--- START ---
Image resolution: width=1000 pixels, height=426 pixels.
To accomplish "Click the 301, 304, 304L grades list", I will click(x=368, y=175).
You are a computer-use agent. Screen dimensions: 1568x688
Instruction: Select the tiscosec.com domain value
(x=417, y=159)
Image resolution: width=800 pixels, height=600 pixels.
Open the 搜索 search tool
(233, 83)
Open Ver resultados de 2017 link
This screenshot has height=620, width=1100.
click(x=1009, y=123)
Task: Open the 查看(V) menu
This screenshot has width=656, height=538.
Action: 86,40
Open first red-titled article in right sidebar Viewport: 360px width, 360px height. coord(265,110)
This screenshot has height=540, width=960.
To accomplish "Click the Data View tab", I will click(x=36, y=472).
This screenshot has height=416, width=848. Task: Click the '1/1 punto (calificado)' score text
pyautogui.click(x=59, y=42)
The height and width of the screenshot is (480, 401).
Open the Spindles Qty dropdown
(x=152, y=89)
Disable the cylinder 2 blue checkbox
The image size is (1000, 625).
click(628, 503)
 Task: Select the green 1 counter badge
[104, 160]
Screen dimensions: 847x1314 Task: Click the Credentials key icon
--- END ---
- [Task objective]:
Search the entries for the string "resolution" and collect each line that has it.

- [Response area]:
Image resolution: width=1000 pixels, height=426 pixels.
Image resolution: width=800 pixels, height=600 pixels.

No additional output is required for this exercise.